Harry stated with conviction, “Horses have more sense than people. We screw up their body chemistry and the poor animal has no choice.”

Thadia nodded. “I read somewhere, wish I could remember, that if you tested a thousand Americans, about eighty percent would show positive for trace amounts of cocaine.”

Harry’s eyes opened wide. “What!”

“They aren’t users. It’s on our money.”

“Oh, my God.” Harry’s hand came up to her face. She’d never thought of anything like that.

“You can see, I got my work cut out for me. Also, when times are hard, people drink more, drug more, abuse women, children, and animals more.”

“That’s horrible.”

“The problem is men. They lash out. Women internalize their misery. They’ll hurt themselves, which in turn hurts others—it’s just not
that obvious. Can you name one woman who’s picked up an assault rifle and gunned down innocent strangers?”

“No.”

“But I bet you can name some who have committed suicide.”

“Sure.” Harry hated that thought.

“Most of the work I do with the men in my groups is getting them to face their problems without taking it out on someone else or escaping via the bottle.”

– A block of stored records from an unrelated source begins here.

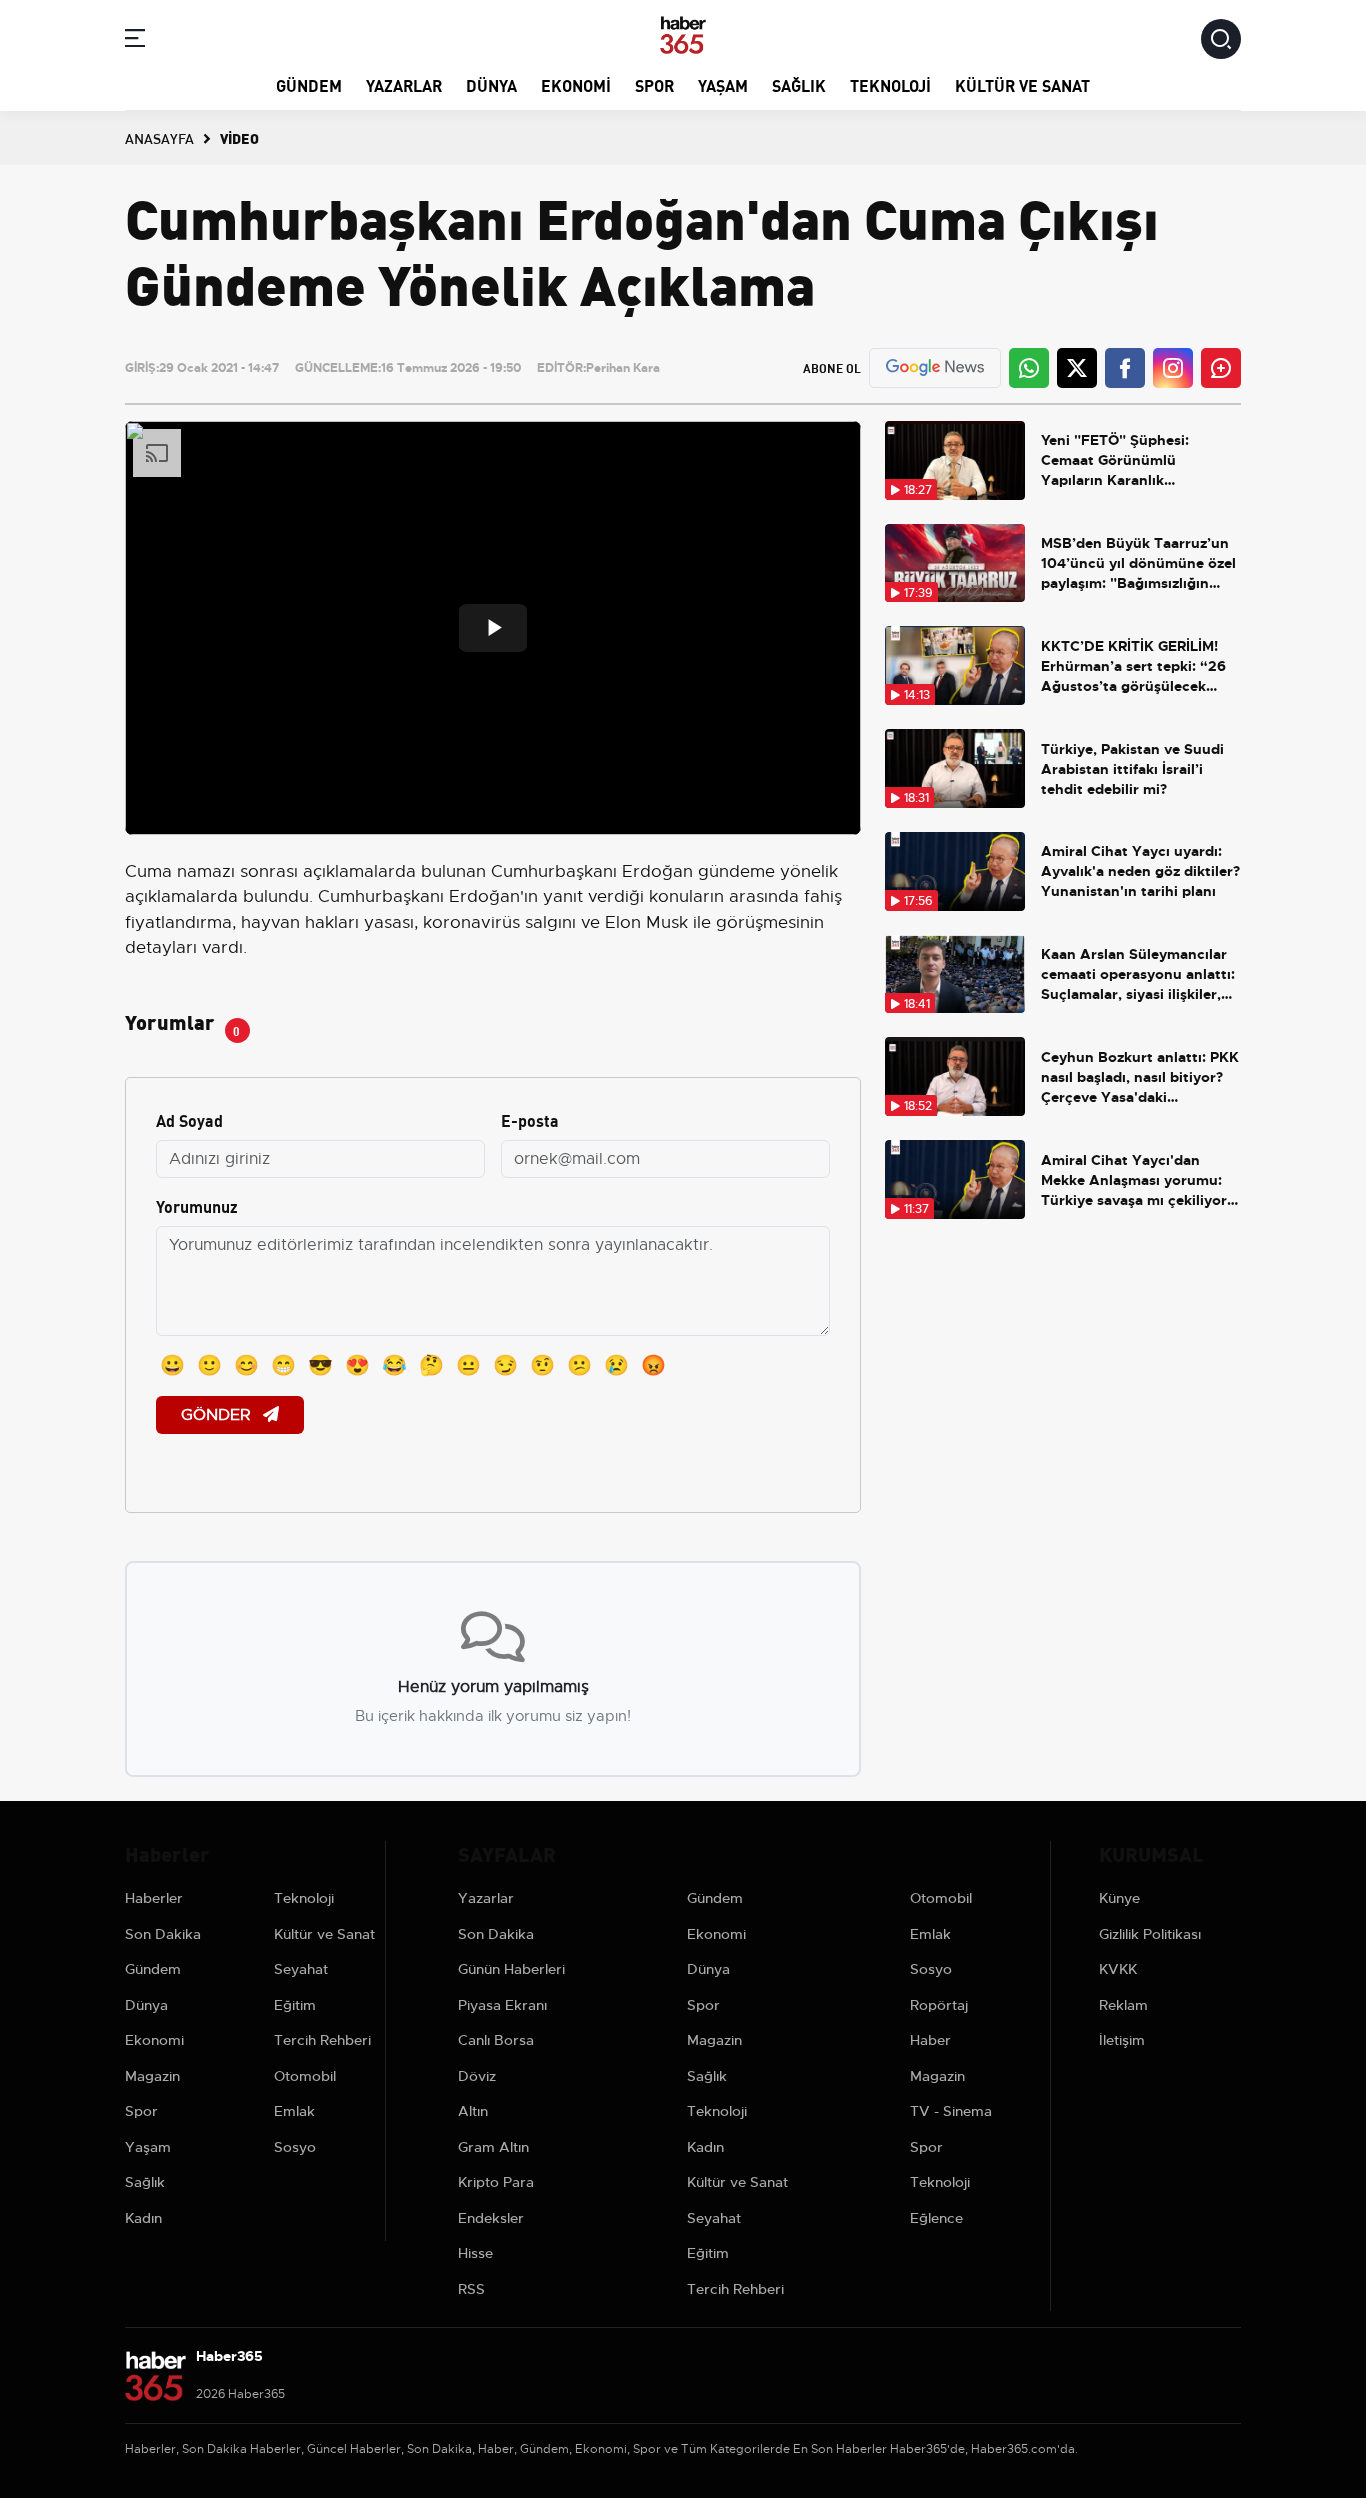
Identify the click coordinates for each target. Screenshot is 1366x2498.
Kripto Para (496, 2182)
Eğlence (936, 2218)
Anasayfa (159, 138)
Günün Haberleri (511, 1969)
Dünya (491, 84)
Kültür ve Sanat (1022, 84)
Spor (654, 84)
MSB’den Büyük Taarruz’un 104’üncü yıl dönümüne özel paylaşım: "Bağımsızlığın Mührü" (1138, 563)
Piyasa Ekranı (502, 2005)
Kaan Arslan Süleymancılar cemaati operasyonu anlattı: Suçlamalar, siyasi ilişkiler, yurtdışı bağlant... (1138, 974)
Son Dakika (163, 1934)
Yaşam (723, 84)
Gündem (309, 84)
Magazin (152, 2076)
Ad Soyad (189, 1119)
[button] (135, 41)
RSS (471, 2289)
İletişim (1122, 2040)
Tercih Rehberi (322, 2040)
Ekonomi (576, 84)
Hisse (475, 2253)
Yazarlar (404, 84)
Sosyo (295, 2147)
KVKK (1118, 1969)
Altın (473, 2111)
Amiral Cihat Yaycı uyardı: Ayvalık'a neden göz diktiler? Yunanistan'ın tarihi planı (1140, 871)
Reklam (1123, 2005)
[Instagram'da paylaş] (1173, 368)
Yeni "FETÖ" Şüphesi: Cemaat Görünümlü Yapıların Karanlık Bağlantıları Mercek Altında (1135, 460)
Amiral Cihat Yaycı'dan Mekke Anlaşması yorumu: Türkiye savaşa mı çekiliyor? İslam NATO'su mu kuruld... (1137, 1180)
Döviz (477, 2076)
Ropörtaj (939, 2005)
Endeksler (491, 2218)
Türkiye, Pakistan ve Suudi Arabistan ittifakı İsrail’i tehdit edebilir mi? (1132, 769)
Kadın (143, 2218)
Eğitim (295, 2005)
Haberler (154, 1898)
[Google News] (935, 367)
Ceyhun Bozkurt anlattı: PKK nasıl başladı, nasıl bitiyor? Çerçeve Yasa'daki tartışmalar (1140, 1077)
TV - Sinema (951, 2111)
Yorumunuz (197, 1205)
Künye (1119, 1898)
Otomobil (305, 2076)
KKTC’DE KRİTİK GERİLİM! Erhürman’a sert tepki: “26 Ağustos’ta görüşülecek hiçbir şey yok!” (1133, 666)
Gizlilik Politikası (1150, 1934)
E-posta (530, 1119)
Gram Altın (493, 2147)
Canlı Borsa (496, 2040)
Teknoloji (890, 84)
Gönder (218, 1415)
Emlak (294, 2111)
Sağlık (799, 84)
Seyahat (301, 1969)
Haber (930, 2040)
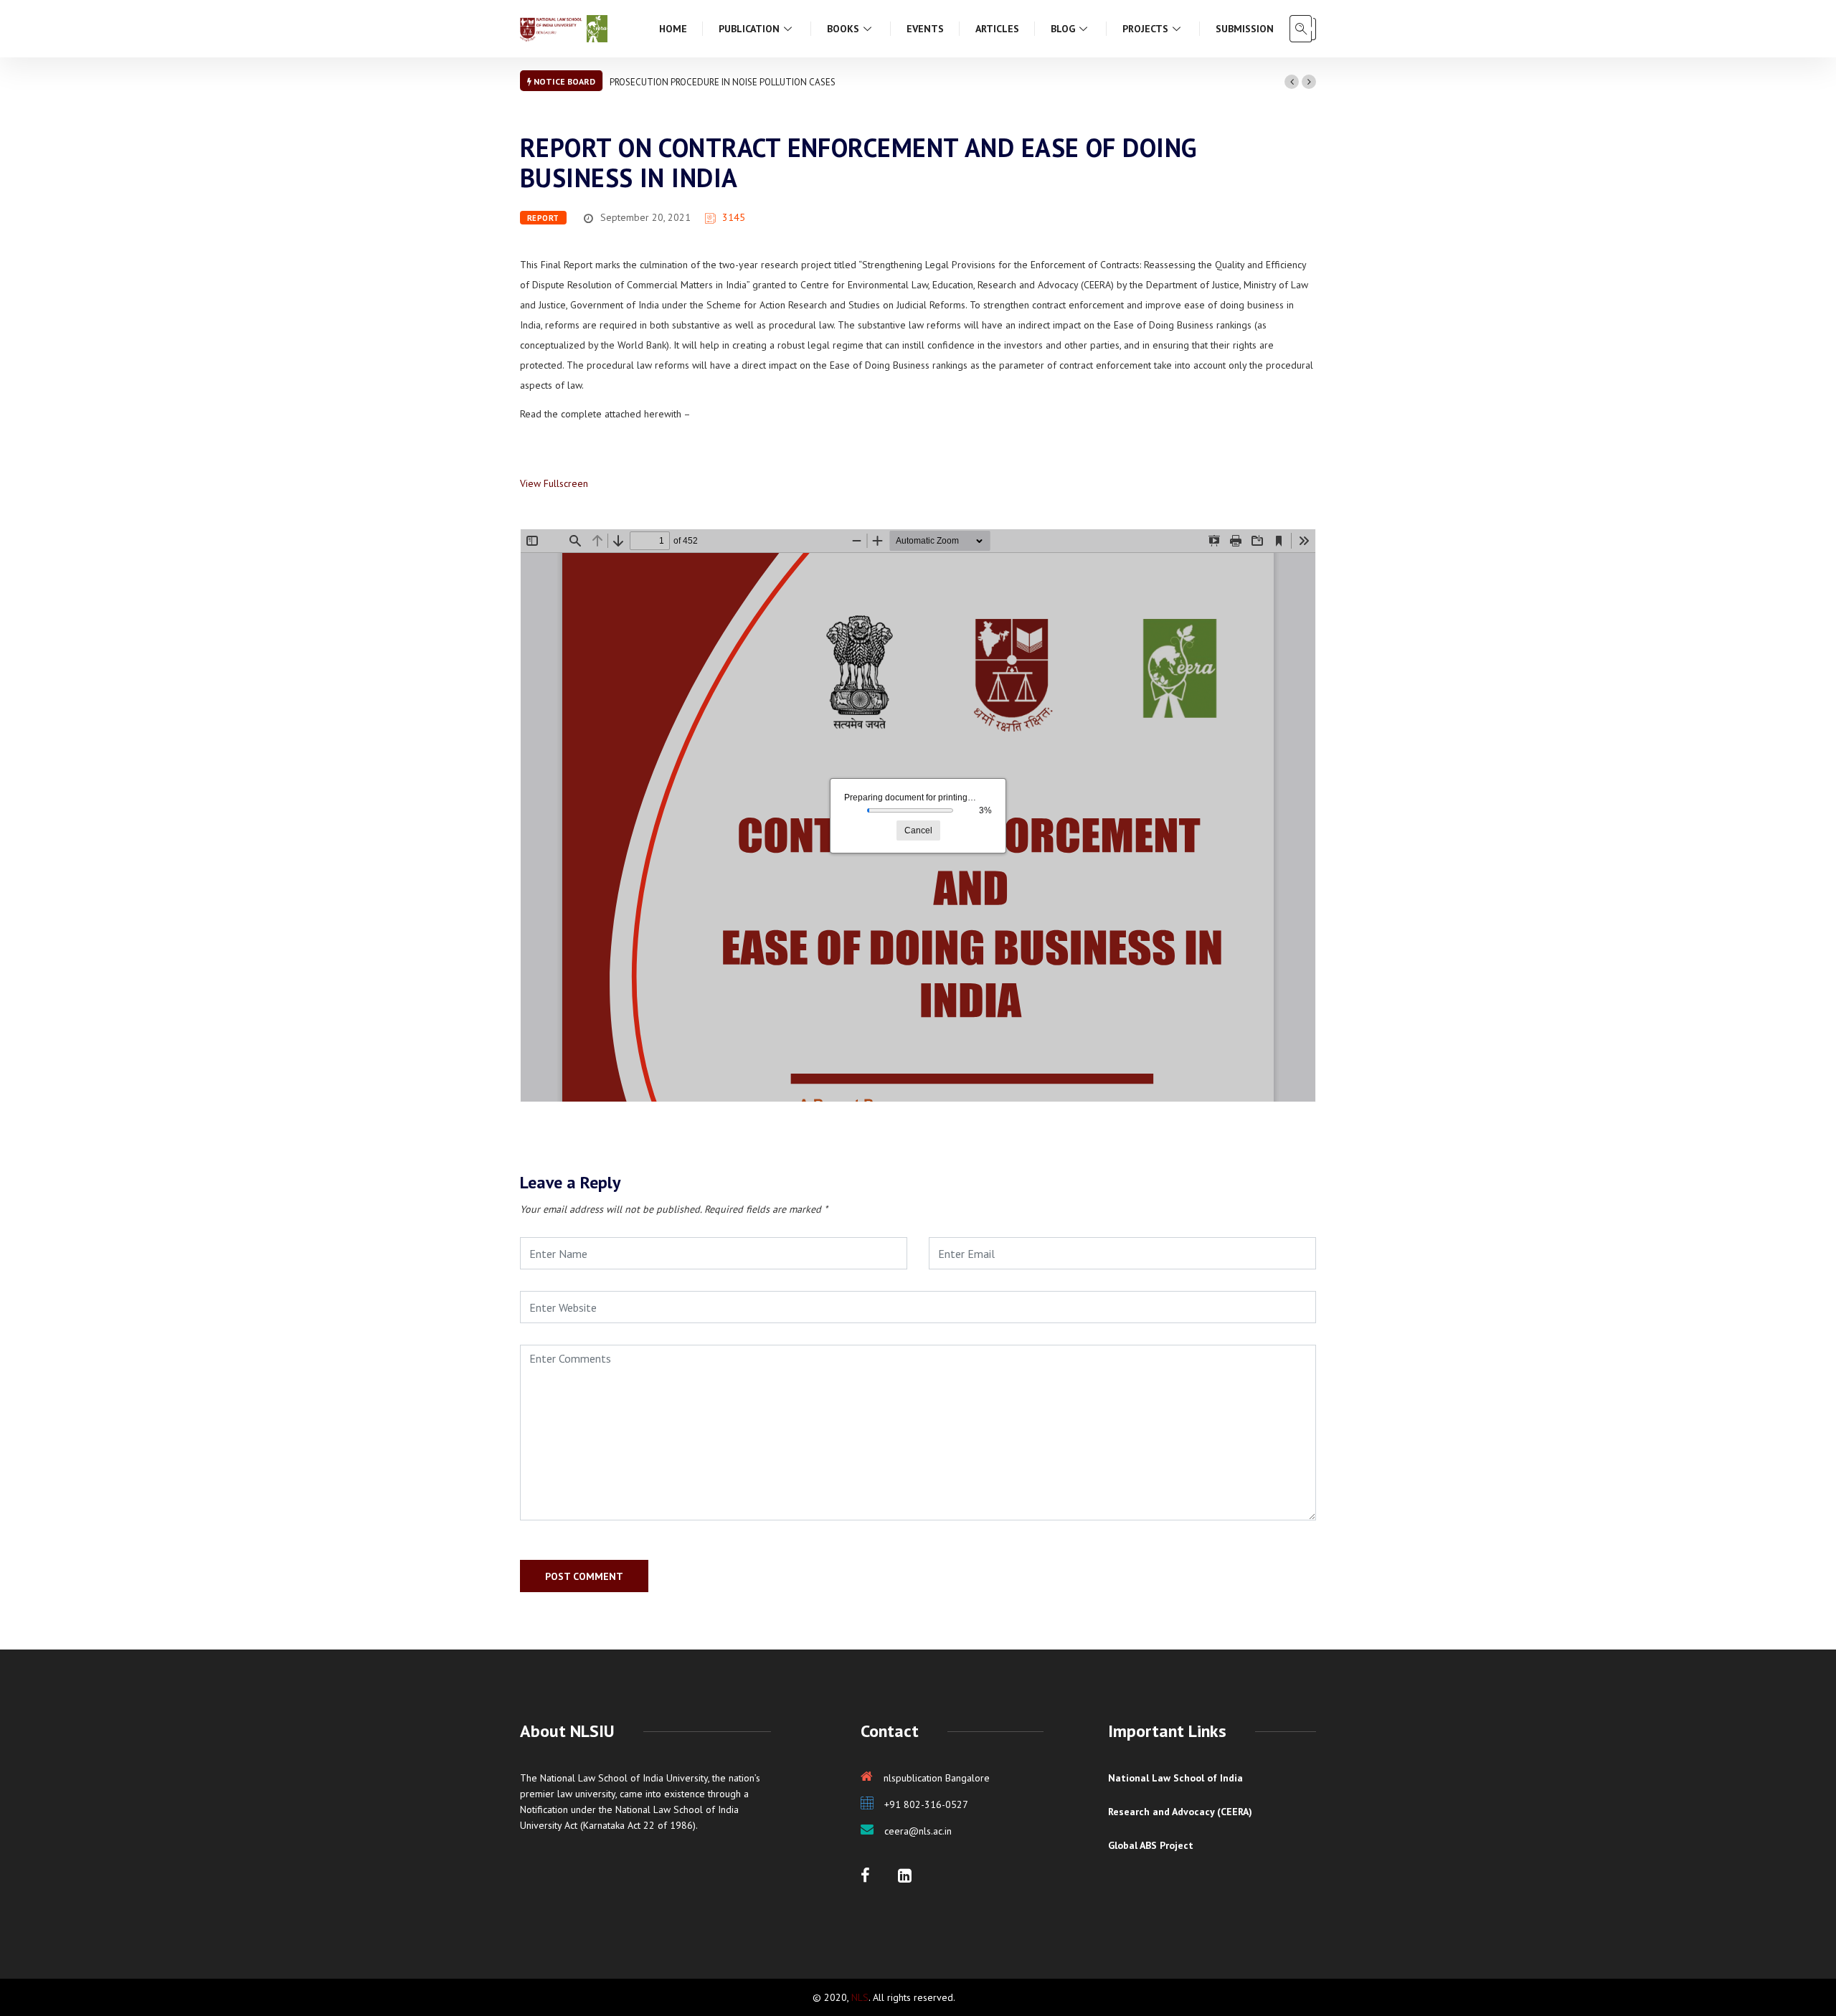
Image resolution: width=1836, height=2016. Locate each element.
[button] (1291, 82)
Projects (1145, 28)
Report (543, 218)
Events (925, 28)
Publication (749, 28)
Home (673, 28)
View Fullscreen (554, 483)
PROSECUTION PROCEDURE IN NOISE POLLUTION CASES (723, 82)
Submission (1245, 28)
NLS (860, 1997)
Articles (997, 28)
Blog (1063, 28)
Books (843, 28)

“Well, you have to do that with the women, too.” Harry was ever suspicious of gender statements, even though occasionally she made them herself.

“I do, but it’s different. What really upsets me—and this gets back to drugs again—people, medical people, explain the violence of the men by latching on to physical explanations. Their hormones, the male brain.
Blah, blah, blah, blah
. Hey, there’s the male brain in France, too. They don’t have the problem of domestic violence to the extent that we do. It’s culture.”

“Yeah, I agree with you. And our culture also encourages all the drug use. Doesn’t matter if a doctor’s pushing it on you or the guy on the street corner.”

“Actually, Harry, the guy on the street corner corresponds to the streetwalker. Bottom of the barrel, because usually both of those jobs, if you will, are people who are paying for their habit. It’s the pushers in the country clubs that never get caught. The pusher in the big corporation, say, in personnel. It’s so easy.”

“Given your history, I can understand your anger.”

“What I’m angry about is our duplicity. Either legalize the crap or ban all of it. After all, the biggest drug is alcohol. It’s crazy. Our War on Drugs is a great recipe for failure, for ensuring that the brightest make fortunes and pay not a penny of taxes. It ensures that we have millions of poor people in prison, maybe they had a lid of marijuana. But the rich kingpin is untouchable. It’s so sick.”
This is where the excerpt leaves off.